Hind Ray-David, PhD, from the Université de Montréal, Quebec, Canada, and colleagues studied the ras/MAPK-signaling pathway, which often is deregulated in melanoma.
The researchers found that MAPK-activated protein kinase RSK played a role in melanoma chemoresistance by altering the response to chemotherapeutic agents. In in vivo and in vitro experiments, RSK phosphorylated checkpoint kinase 1 (Chk1) at Ser280, an inhibitory site. RSK was found to be the main protein kinase operating downstream of mitogens and oncogenes of the ras/MAPK pathway, and in melanoma, RSK constitutively phosphorylated Chk1. In response to DNA-damaging agents, RSK inhibition increased Chk1 activity. RSK promoted silencing of the G2 DNA damage checkpoint in a Chk1-dependent manner. Furthermore, RSK inhibitors were found to sensitize melanoma cells to agents that induce DNA damage.
“Together, our results identify a novel link between the ras/MAPK pathway and the DNA damage response, and suggest that RSK inhibitors may be used to modulate chemosensitivity, which is one of the major obstacles to melanoma treatment,” the authors conclude.
Source: ©2012 HealthDay, with additional information from Oncogene (Ray-David H, Romeo Y, Lavoie G, et al. RSK promotes G2 DNA damage checkpoint silencing and participates in melanoma chemoresistance [published online ahead of print October 29, 2012]. Oncogene. doi:10.1038/onc.2012.472).
Using Negative Pigment Network to Distinguish Melanoma From Other Benign Lesions
Negative pigment network (NPN) can be used to distinguish melanoma from Spitz nevus and other benign lesions, according to a study published online on October 11 in the Journal of the American Academy of Dermatology.
Maria A. Pizzichetta, MD, from the National Cancer Institute, Aviano, Italy, and colleagues assessed the frequency, sensitivity, specificity, and odds ratio (OR) of NPN in digitalized images of skin lesions from 679 patients with histopathologic diagnosis of dermatofibroma (115), melanocytic nevus (220), Spitz nevus (139), and melanoma (205).
The researchers found that the frequency of NPN was higher in the melanoma group (34.6%) than in the Spitz nevus (28.8%), melanocytic nevus (18.2%), and dermatofibroma (11.3%) groups. The odds of melanoma diagnosis versus nonmelanoma diagnosis in the presence of NPN increased (OR, 1.8). For melanocytic nevi and dermatofibromas, the OR was very low (0.5 and 0.3, respectively), while for Spitz nevi, the OR of 1.1 was not statistically significant.
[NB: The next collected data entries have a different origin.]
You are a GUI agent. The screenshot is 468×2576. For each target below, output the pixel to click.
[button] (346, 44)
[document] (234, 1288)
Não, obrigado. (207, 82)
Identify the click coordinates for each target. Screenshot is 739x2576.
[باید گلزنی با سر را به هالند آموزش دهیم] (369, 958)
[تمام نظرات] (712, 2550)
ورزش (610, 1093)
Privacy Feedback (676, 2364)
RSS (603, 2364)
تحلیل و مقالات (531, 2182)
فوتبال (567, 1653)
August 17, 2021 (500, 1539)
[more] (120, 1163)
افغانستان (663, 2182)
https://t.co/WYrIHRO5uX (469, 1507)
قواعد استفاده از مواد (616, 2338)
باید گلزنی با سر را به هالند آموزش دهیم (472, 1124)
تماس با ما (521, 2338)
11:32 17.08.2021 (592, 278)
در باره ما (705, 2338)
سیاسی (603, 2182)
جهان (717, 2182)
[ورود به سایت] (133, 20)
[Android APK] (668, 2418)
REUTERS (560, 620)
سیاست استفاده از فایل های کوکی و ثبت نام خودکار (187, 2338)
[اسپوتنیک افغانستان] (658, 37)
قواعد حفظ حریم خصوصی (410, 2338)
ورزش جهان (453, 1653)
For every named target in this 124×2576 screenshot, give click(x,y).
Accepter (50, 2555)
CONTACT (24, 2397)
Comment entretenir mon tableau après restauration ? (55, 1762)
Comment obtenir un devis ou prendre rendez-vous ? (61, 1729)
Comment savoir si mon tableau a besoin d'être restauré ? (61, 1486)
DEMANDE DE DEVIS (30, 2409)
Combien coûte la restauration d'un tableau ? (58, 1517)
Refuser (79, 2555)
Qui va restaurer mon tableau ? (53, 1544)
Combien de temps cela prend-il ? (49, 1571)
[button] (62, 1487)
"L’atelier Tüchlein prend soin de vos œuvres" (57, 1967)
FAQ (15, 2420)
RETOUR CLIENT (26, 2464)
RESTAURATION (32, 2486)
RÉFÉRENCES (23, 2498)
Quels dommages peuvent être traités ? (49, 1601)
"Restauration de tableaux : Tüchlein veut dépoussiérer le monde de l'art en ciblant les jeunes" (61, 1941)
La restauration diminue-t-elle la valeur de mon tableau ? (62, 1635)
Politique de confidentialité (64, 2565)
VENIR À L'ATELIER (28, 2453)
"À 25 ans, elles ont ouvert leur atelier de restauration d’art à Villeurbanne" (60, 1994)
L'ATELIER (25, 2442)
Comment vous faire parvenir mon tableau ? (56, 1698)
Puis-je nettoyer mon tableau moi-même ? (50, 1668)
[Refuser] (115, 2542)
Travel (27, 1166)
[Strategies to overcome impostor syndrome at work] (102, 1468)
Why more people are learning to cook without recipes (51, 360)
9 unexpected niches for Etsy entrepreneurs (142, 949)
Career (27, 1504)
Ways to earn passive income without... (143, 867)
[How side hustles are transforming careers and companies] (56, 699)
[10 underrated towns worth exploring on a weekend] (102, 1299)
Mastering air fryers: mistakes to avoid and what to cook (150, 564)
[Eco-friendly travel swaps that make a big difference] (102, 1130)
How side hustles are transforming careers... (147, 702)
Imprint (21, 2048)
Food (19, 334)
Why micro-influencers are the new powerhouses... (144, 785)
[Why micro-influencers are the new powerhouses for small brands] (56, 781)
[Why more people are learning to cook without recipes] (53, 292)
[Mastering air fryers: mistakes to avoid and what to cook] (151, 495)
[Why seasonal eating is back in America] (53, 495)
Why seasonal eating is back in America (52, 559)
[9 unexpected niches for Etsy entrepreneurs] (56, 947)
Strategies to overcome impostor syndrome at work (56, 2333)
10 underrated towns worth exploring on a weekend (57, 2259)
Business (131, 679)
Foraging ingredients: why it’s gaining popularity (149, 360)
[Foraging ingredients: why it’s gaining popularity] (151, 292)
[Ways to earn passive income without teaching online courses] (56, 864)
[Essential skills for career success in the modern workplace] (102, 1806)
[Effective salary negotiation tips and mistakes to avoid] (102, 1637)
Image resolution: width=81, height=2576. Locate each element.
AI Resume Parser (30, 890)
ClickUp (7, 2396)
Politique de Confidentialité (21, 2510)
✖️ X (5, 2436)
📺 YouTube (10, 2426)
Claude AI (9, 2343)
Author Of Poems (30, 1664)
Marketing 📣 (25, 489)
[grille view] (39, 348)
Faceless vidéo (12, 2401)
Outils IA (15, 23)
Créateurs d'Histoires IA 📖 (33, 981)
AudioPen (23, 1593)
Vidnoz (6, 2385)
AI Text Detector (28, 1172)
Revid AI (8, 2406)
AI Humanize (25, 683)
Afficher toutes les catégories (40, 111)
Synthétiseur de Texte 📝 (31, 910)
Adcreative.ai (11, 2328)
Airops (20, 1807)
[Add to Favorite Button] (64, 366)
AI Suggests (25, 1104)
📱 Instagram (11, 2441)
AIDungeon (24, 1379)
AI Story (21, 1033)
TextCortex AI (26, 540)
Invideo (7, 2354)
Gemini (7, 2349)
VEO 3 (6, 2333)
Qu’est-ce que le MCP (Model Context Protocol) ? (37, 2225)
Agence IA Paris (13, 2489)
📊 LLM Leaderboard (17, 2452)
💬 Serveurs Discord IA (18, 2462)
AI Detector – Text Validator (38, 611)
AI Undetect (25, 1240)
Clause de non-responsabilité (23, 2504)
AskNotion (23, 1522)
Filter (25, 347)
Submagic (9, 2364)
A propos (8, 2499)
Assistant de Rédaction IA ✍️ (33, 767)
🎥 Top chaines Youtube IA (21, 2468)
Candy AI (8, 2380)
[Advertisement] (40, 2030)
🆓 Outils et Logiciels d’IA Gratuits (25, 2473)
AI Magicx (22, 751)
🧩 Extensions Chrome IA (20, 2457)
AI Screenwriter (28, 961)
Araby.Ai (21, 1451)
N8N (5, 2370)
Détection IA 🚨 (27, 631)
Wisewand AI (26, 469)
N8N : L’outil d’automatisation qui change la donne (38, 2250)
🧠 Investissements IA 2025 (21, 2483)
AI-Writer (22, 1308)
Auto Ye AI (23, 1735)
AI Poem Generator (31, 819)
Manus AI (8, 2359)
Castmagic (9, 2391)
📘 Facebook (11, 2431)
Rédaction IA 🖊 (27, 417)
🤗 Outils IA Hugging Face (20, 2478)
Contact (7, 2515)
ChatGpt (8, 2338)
There was a substantially higher frequency of multicomponent pattern (68.1%), asymmetric pigmentation (92.9%), irregularly distributed NPN (87.3%), and peripheral location of NPN (66.2%) in melanomas compared to dermatofibroma, melanocytic nevus, and Spitz nevus.
Further studies will help to provide dermoscopic and histopathologic correlation of NPN in melanoma and other lesions. “The overall morphologic pattern of NPN, such as the irregular distribution and the peripheral location of NPN, along with the multicomponent pattern and the asymmetric pigmentation could be used as additional features in distinguishing melanoma from Spitz nevus and other benign lesions,” the authors write.
Source: ©2012 HealthDay, with additional information from the Journal of the American Academy of Dermatology (Pizzichetta MA, Talamini R, Marghoob AA, et al. Negative pigment network: an additional dermoscopic feature for the diagnosis of melanoma [published online ahead of print October 11, 2012]. J Am Acad Dermatol. doi:10.1016/j.jaad.2012.08.012).